I couldn’t explain my certainty to him without revealing my ability, and despite the sense of intimacy that was quickly flaring up between us, I wasn’t ready yet to do that. Hiding my differences from other people was a lifelong habit, deeply ingrained.
“I’m sorry. You’re probably right. It was likely from just a sharp twig on the ground.”
He smiled, releasing my hands. “I shall have Maria bring you up a salve.”
“No, no. I’m fine, really. I feel much better after taking a shower and getting cleaned up. Dr. Torres mentioned a CAT scan. That’s much more expensive than an X-ray.”
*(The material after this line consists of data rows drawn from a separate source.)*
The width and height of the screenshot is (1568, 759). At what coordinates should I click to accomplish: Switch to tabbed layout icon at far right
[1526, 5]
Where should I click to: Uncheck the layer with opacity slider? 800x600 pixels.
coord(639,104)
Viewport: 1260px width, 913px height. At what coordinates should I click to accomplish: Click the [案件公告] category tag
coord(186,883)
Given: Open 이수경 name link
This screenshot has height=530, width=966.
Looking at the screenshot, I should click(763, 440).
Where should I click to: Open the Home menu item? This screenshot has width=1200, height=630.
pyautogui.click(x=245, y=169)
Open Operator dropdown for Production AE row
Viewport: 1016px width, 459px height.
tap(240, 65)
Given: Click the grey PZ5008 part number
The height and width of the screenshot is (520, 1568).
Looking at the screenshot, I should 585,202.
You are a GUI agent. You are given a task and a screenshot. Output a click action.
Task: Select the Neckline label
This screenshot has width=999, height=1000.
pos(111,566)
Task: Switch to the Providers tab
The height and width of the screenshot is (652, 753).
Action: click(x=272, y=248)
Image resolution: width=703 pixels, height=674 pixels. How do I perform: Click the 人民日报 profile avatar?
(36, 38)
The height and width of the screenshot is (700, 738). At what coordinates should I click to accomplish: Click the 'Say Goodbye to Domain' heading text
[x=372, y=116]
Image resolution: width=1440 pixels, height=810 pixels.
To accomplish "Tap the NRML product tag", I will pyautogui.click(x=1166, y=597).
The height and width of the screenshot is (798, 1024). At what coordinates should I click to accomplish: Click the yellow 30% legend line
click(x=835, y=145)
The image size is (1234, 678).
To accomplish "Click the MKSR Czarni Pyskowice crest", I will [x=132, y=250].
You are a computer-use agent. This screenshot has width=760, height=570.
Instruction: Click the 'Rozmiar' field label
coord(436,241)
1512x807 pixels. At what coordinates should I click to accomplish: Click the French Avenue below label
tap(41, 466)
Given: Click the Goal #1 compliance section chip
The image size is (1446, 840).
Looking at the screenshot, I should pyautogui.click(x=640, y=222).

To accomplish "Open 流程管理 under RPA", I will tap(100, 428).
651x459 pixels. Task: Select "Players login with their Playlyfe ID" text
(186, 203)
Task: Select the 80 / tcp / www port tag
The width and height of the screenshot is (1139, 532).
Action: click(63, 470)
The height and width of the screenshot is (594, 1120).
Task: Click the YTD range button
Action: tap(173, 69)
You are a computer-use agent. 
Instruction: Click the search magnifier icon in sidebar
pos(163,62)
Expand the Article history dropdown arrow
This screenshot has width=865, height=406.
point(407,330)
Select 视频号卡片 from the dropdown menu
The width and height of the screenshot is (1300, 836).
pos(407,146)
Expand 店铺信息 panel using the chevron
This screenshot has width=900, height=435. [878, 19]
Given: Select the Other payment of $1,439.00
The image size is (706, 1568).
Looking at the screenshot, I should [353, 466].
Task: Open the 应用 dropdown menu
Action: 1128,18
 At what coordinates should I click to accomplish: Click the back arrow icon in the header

“Please, no more mention of money,” he said, laying a kiss on my hand. The sizzling sensation of his lips brushing my skin and the bright flare-up of that tightly contained attraction between us snatched my breath, and any further words, away from me. “Just rest and recover for now. We shall talk more later.”
Wow. Talking later wasn’t what came to my mind. More like seeing if his lips running over other parts of my body would be as staggering as that light brush against my hand. His touch left me in a mute sensual daze; it was almost a relief when he closed the door behind him.
Lying down on the clean bed, which had been freshly changed, and remembering the extremely dirty state of my clothing when I had first awakened, I mentally added a new bedspread as well as the CAT scan to the growing tally of what I owed my gracious host.
IRESTED, NOT for the brief fifteen or twenty minutes that I had expected, but for several long hours during which time I slept deeply. When I awoke, I found my hand reaching for something that was not there.
I sat up and thought, Where is my necklace?
A panicked rush out of the bedroom brought me my first glimpse of the main house. It shouted of a degree of wealth that was far beyond anything I’d ever seen before. Roberto’s home was styled like a grand palazzo, with marble floors, fluted columns, massive windows, and ceilings that were impressively high—classical elegance blended with modern sophistication. The dress Maria had provided me, that had felt too formal and overdressed before, now seemed perfectly fitting in the graceful splendor of the residence. I ventured down the wide staircase feeling a bit like Alice dropped down the rabbit hole.
Heartbeats sounded toward the back of the house. I was about to head over there when Maria came through a door bearing a tray. On it was a plate of some sliced exotic fruit and a glass of orange juice, freshly squeezed, if the juicy pulp was anything to go by.
“Miss Lisa, you up. Good, I tell Senor Carderas. Come.” Leading me to another room, she set the tray down on a small table overlooking the gardens outside, and gestured for me to sit. “This for you. You eat and drink now. You want medicina for head?”